#### WRITTEN REQUEST:
Translate the sentence "This is only a teaser allowing for vague impressions." from the film blog excerpt below into Spanish.

#### SOURCE EXCERPT:
Eyeliner, Eyeliner…Love The Eyeliner

Breaking: The parting of the Red Sea sequence in Ridley Scott‘s Exodus: Gods and Kings will out-do Cecil B. DeMille‘s backwards water-tank version in The Ten Commandments (1956). Walk like an Egyptian, of course, but first and foremost wear eyeliner like an Egyptian. I really, really like the eyeliner commitment in this thing. Joel Edgerton‘s Ramses looks somewhat weird but that’s the point, I think. I was worried a few months ago that Christian Bale‘s hair might look like a CAA agent’s but that problem has apparently gone away. This is only a teaser allowing for vague impressions. That’s enough for now.

Blowtorch and a Pair of Pliers

“I have to admit the whole T-shirt thing wasn’t handled as well as it should have been. We didn’t know how the shirts would sell, so when they did we didn’t have enough in stock to satisfy the demand, so we got into this ‘back order’ situation, which then quickly turned into an ‘out of stock’ situation and people just got fed up. But now we’re back, with plenty of shirts in stock and a few new ones to add to the collection. And this is not a threat or a promise, it’s just a fact: all of the T-shirts we offer now will, at some point in the future, become unavailable. Because there’s no rule that everything has to be available all the time, forever. There really isn’t.” — from Steven Soderbergh‘s Extension 765 “threads” page. I’ve ordered a large.

Gilliam Gauntlet

Christoph Waltz as a colorful eccentric is one thing. Perhaps it’s the only thing. But if you ask me he’s more interesting when he’s a bit icy and toned down, as he was in Roman Polanski‘s Carnage. Waltz is apparently back to eccentric in Terry Gilliam‘s The Zero Theorem. I don’t know, man. I’m not too sure about his performance or presence in Tim Burton‘s Big Eyes either. I don’t know anything any more.

#### DATA RECORDS:
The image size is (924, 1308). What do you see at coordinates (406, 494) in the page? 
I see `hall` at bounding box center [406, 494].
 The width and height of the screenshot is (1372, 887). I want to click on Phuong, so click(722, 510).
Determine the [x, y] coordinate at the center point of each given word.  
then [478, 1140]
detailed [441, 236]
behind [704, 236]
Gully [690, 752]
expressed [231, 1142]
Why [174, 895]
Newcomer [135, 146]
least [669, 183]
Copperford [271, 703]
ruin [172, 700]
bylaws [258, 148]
--
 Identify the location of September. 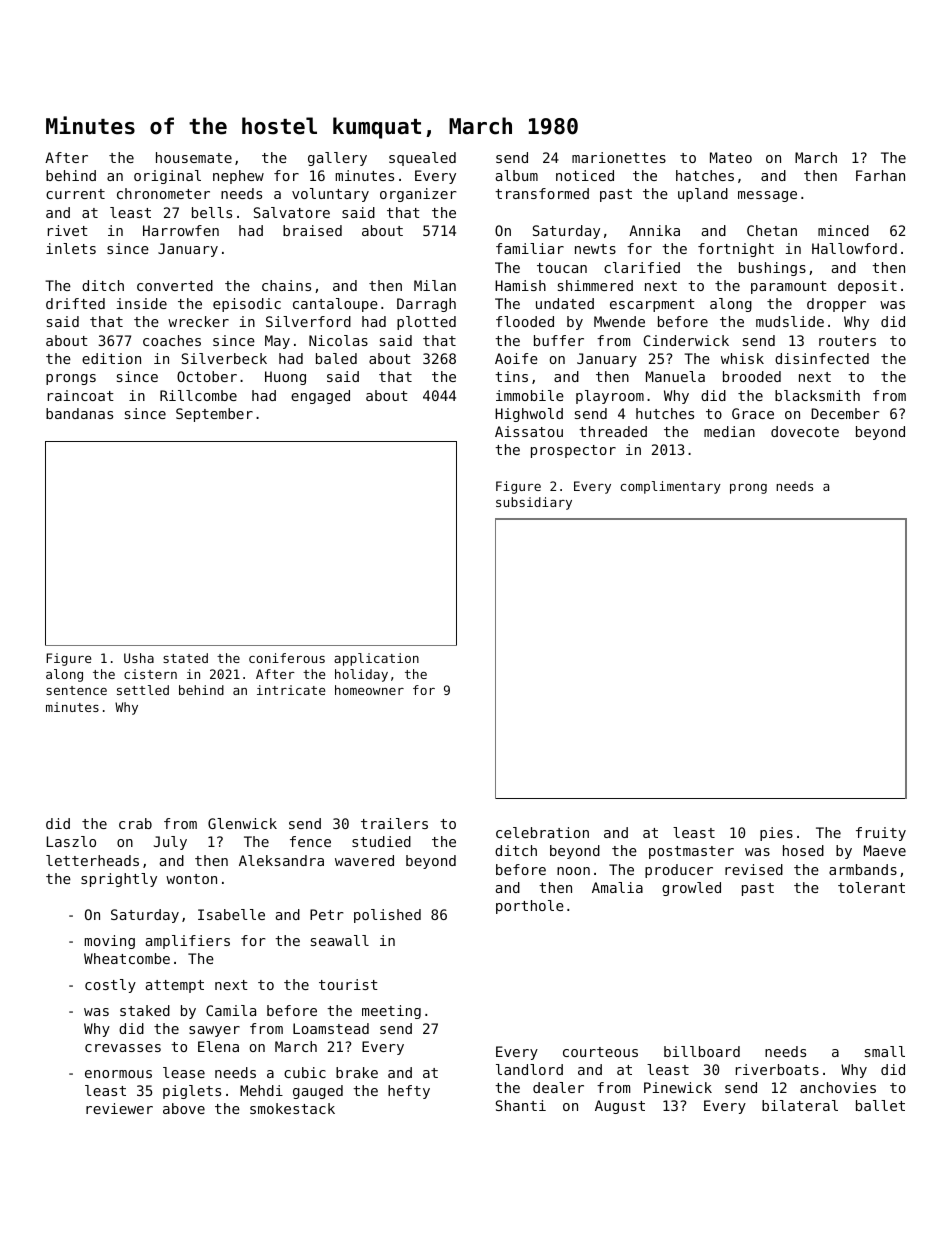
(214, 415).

#### RESULT OF THE TASK:
Esto es solo un adelanto que permite impresiones vagas.